**Work instruction**:
Could each entry be returned exactly as it appears?

[Pixel coordinate grounding data]
= Beginning of Section =
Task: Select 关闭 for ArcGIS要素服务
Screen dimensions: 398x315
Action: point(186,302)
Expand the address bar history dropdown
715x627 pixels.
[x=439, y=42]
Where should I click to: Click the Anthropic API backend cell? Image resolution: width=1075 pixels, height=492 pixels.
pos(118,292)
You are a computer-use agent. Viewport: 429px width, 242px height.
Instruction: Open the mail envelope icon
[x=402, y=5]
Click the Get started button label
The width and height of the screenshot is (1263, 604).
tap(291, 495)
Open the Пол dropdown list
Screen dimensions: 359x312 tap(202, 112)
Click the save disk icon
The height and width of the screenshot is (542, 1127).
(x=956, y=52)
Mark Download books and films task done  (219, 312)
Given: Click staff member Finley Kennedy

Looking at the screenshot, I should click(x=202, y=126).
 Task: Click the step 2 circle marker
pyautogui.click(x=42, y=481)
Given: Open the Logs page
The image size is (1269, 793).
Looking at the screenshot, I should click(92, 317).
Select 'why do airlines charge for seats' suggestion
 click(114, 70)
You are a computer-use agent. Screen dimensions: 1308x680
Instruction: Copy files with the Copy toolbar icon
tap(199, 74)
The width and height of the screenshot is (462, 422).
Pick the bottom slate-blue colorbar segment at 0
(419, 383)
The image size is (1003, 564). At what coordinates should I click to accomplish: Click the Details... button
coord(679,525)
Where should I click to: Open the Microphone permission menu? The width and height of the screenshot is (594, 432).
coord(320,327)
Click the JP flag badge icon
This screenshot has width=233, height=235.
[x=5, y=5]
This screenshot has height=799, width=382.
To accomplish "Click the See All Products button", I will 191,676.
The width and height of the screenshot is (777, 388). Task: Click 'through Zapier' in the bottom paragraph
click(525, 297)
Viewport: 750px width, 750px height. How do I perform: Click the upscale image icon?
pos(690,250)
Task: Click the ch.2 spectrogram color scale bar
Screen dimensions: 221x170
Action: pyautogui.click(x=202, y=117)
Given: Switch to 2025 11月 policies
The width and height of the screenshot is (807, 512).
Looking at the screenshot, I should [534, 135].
= End of Section =
**Solution for this problem**:
Task: Select 关闭 for ArcGIS要素服务
Screen dimensions: 398x315
Action: point(186,302)
Expand the address bar history dropdown
715x627 pixels.
[x=439, y=42]
Where should I click to: Click the Anthropic API backend cell? Image resolution: width=1075 pixels, height=492 pixels.
pos(118,292)
You are a computer-use agent. Viewport: 429px width, 242px height.
Instruction: Open the mail envelope icon
[x=402, y=5]
Click the Get started button label
The width and height of the screenshot is (1263, 604).
tap(291, 495)
Open the Пол dropdown list
Screen dimensions: 359x312 tap(202, 112)
Click the save disk icon
The height and width of the screenshot is (542, 1127).
(x=956, y=52)
Mark Download books and films task done  (219, 312)
Given: Click staff member Finley Kennedy

Looking at the screenshot, I should click(x=202, y=126).
 Task: Click the step 2 circle marker
pyautogui.click(x=42, y=481)
Given: Open the Logs page
The image size is (1269, 793).
Looking at the screenshot, I should click(92, 317).
Select 'why do airlines charge for seats' suggestion
 click(114, 70)
You are a computer-use agent. Screen dimensions: 1308x680
Instruction: Copy files with the Copy toolbar icon
tap(199, 74)
The width and height of the screenshot is (462, 422).
Pick the bottom slate-blue colorbar segment at 0
(419, 383)
The image size is (1003, 564). At what coordinates should I click to accomplish: Click the Details... button
coord(679,525)
Where should I click to: Open the Microphone permission menu? The width and height of the screenshot is (594, 432).
coord(320,327)
Click the JP flag badge icon
This screenshot has width=233, height=235.
[x=5, y=5]
This screenshot has height=799, width=382.
To accomplish "Click the See All Products button", I will 191,676.
The width and height of the screenshot is (777, 388). Task: Click 'through Zapier' in the bottom paragraph
click(525, 297)
Viewport: 750px width, 750px height. How do I perform: Click the upscale image icon?
pos(690,250)
Task: Click the ch.2 spectrogram color scale bar
Screen dimensions: 221x170
Action: pyautogui.click(x=202, y=117)
Given: Switch to 2025 11月 policies
The width and height of the screenshot is (807, 512).
Looking at the screenshot, I should [534, 135].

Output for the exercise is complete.